In Foren und Onlinegruppen zum Thema nähen findet sich ja immer wieder mal die Diskussion Webware versus Jersey. Hat zweifellos beides seine Berechtigung aber jeder hat so seine Vorliebe, was lieber vernäht wird. Bei mir ist das ganz klar unelastische Webware. Stoffe die sich am Körper anders verhalten als in der Hand und sich unter der Nähmaschine dehnen, wellen und sonstige Kapriolen schlagen, sind mir ein Graus.
Aber hilft alles nichts. Meine gemütliche Komfortzone ist ohne Shirts, Pullis und Strickjäckchen nur halb so bequem. Also besteche ich mich selbst zu Strickgewebe, indem ich mir besonders hochwertiges gönne. Der Haken ist, ich ärgere mich umso mehr wenn die Verarbeitung, die mir eh schon schwer fällt, dann nicht klappt. Mit meiner Juniper Cardigan schwanke ich da auf einem schmalen Grat.
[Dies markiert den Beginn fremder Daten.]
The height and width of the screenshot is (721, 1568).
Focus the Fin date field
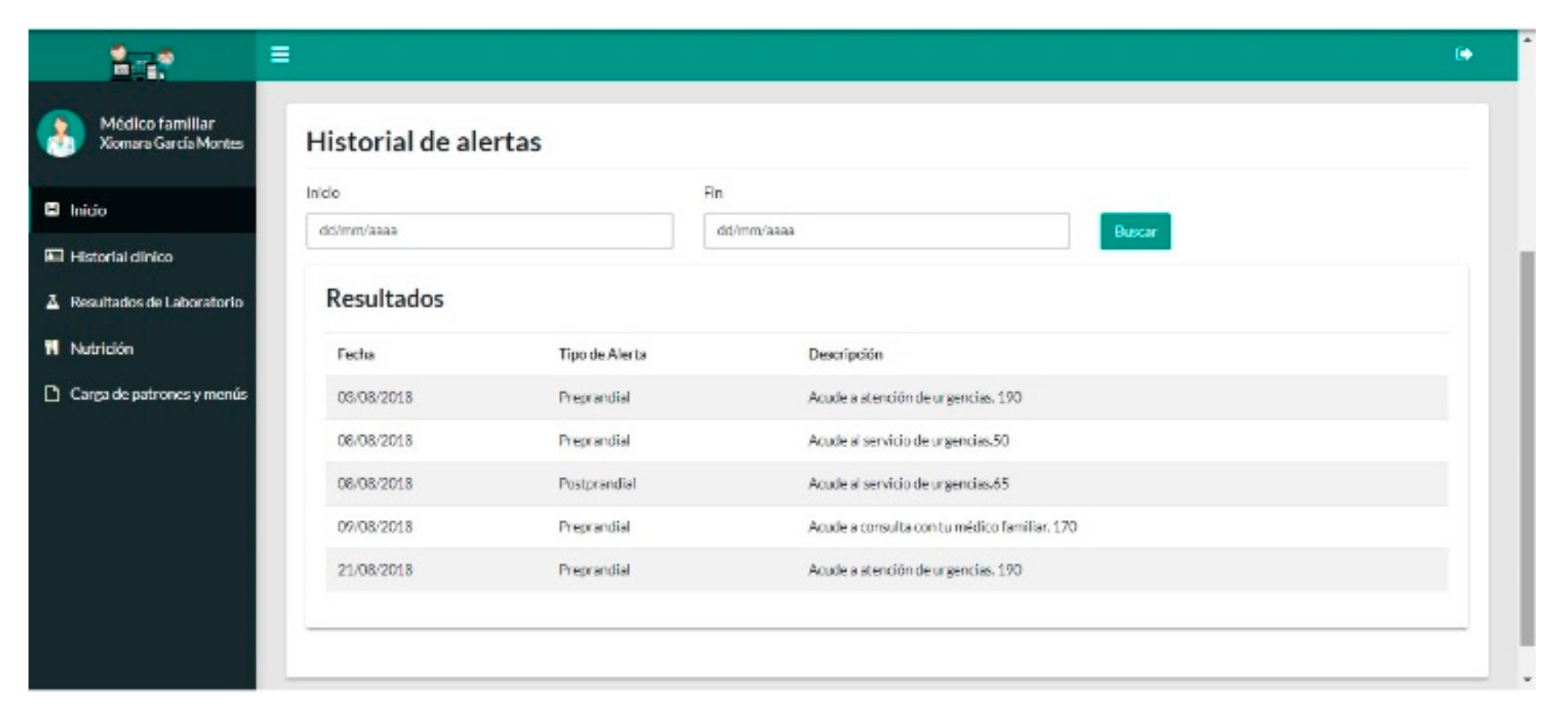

Das Schnittmuster Juniper Cardigan
Jennifer Lauren Handmade ist ein amerikanisches Schnittmusterlabel mit einer kleinen feinen Auswahl an Schnittmustern im Vintagestyle. Die Juniper Cardigan ist im Grunde eine Strickjacke mit Raglanärmeln. Allerdings haben diese einen stark veränderten Verlauf, anders als man es sonst so kennt und das ergibt einen ganz wundervollen Blickfang. Sie kommt in zwei Längen daher, ganz kurz bis zur Taille – perfekt zu weitschwingenden Highwaiströcken- oder ganz lang. Ich habe so ein Mittelding draus gemacht, damit ist es für meine Kleidung am besten kombinierbar. Ausserdem habe ich mir einen kleinen Kragen ergänzt. Das mag ich einfach lieber.
Die Anleitung im EBook ist kurz aber für diesen Schnitt völlig ausreichend. Wer mehr benötigt, findet auf der Webseite einen kompletten SewAlong mit super detaillierten Ausführungen. Zwar alles auf Englisch aber selbst ich mit meinen wirklich dünnen Schulenglisch, kann das sehr gut verstehen.
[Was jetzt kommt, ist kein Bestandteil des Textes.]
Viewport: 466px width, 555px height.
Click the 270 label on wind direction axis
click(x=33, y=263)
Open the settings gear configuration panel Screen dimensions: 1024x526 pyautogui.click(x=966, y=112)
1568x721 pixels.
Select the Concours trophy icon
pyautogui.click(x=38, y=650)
Mein einziges Manko ist die Größe. Ich habe genau nach Größentabelle genäht aber die Jacke war viel zu weit an allen Stellen. Auf dem Bild oben sieht man den Zwischenstand. Ich habe letztlich im Rücken zwei Abnäher ergänzt und die Jacke so wie gedacht auf Figur gebracht. Die Ärmel habe ich allerdings so gelassen. Vielleicht gar nicht schlecht wenn ich mal Blusen darunter trage.
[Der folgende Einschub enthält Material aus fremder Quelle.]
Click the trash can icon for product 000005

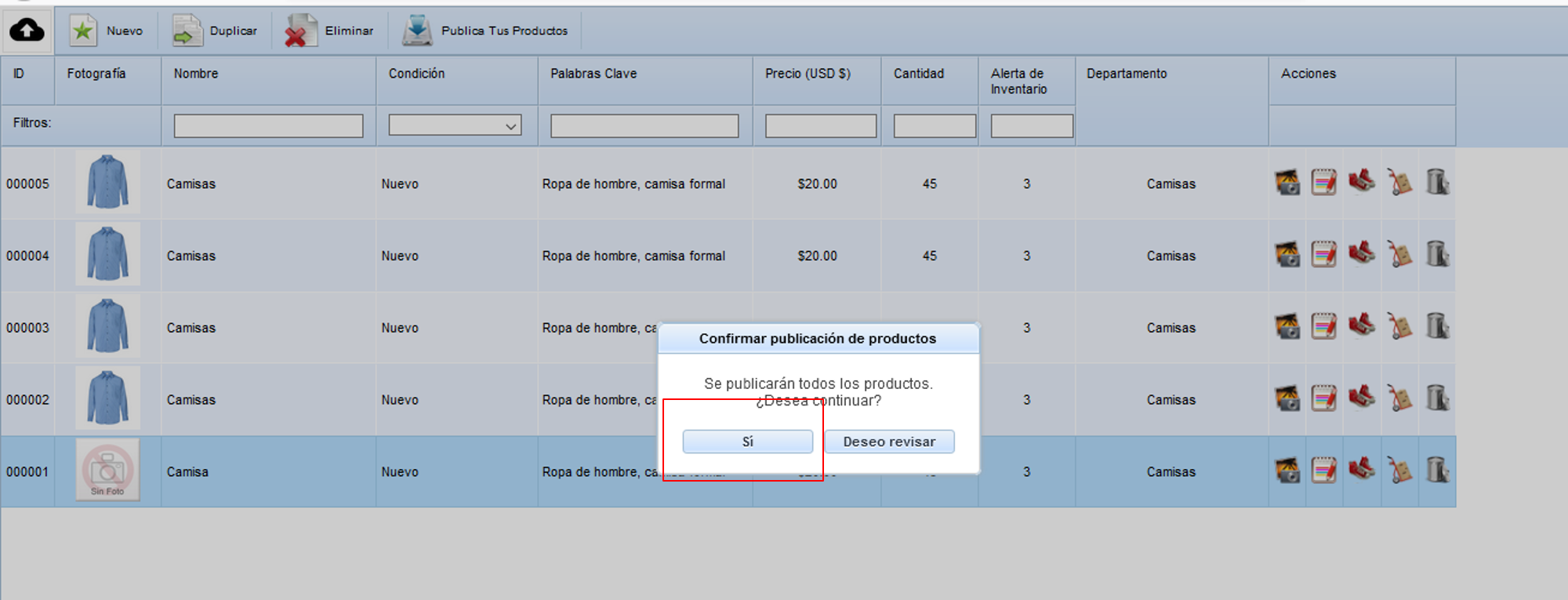(x=1437, y=183)
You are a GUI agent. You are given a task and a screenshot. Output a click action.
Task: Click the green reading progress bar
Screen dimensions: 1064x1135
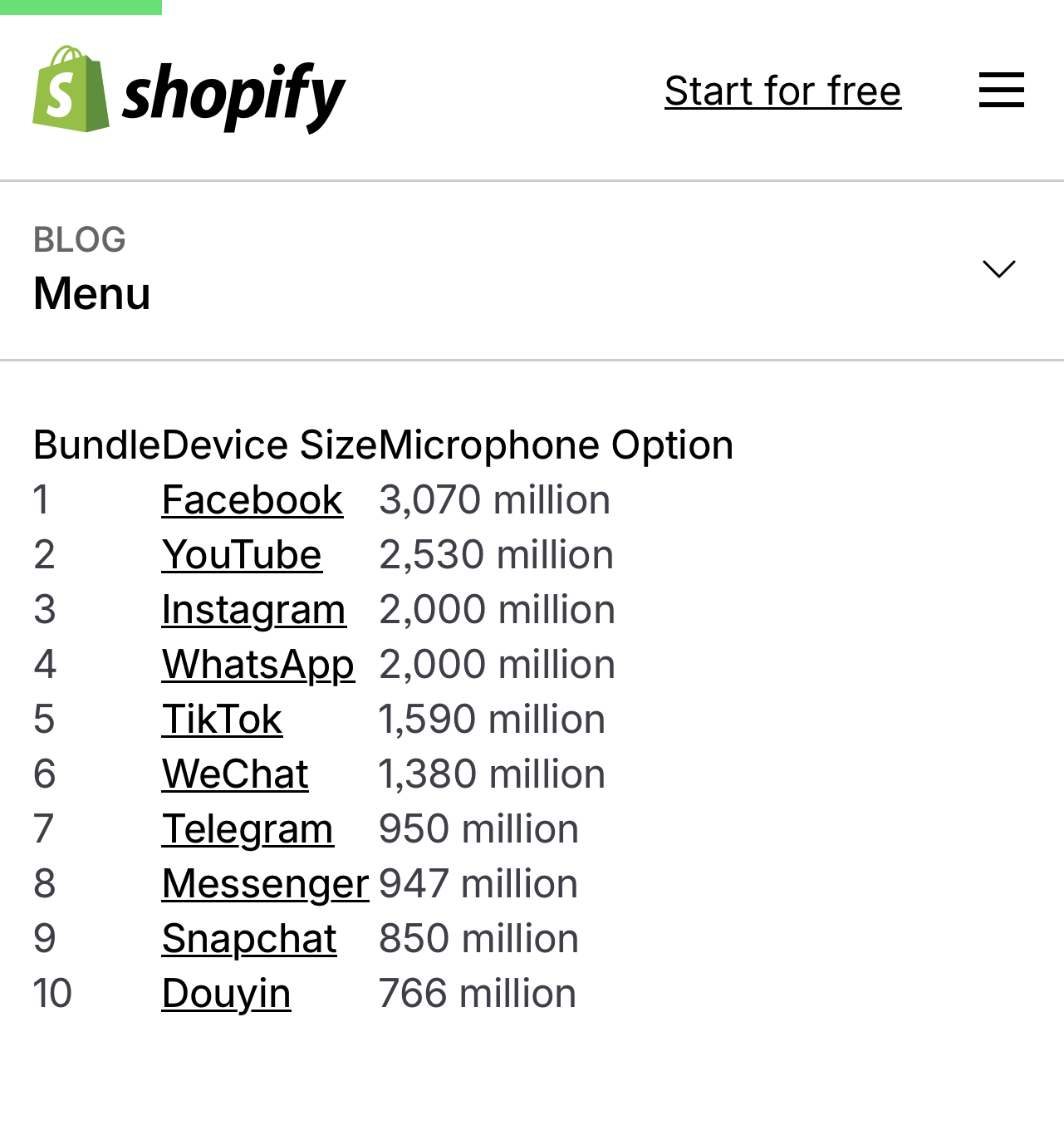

Schneiderinnen, die die Juniper nähen wollen, empfehle ich darauf zu achten, dass das Schnittmuster die Nahtzugabe bereits enthält und eventuell eine Nummer kleiner zu nähen als die Tabelle sagt.
Das Material
Ich hatte mir Merino in den Kopf gesetzt. Keine günstigen Flausen, die ich mir da eingefangen habe. Aber der Tragekomfort ist es definitv wert. Bei Stoffversand4u fand ich diesen herrlichen MerinoSoftStrick in vielen Farben. Besonders das Dunkelrot hat es mir sofort angetan, besonders nachdem die Suche nach meinem Farbtyp mich in einen Rotrausch versetzt hat. Nachdem ich die Jacke inzwischen das erste Mal länger getragen habe, nur mit einem Trägertop darunter, liebe ich das Tragegefühl. Es ist unglaublich weich und anschmiegsam und wärmt ohne, dass man sich schwitzig fühlt. Ich fürchte ich werde mich früher oder später erneut mit diesem Merinostrick herumärgern.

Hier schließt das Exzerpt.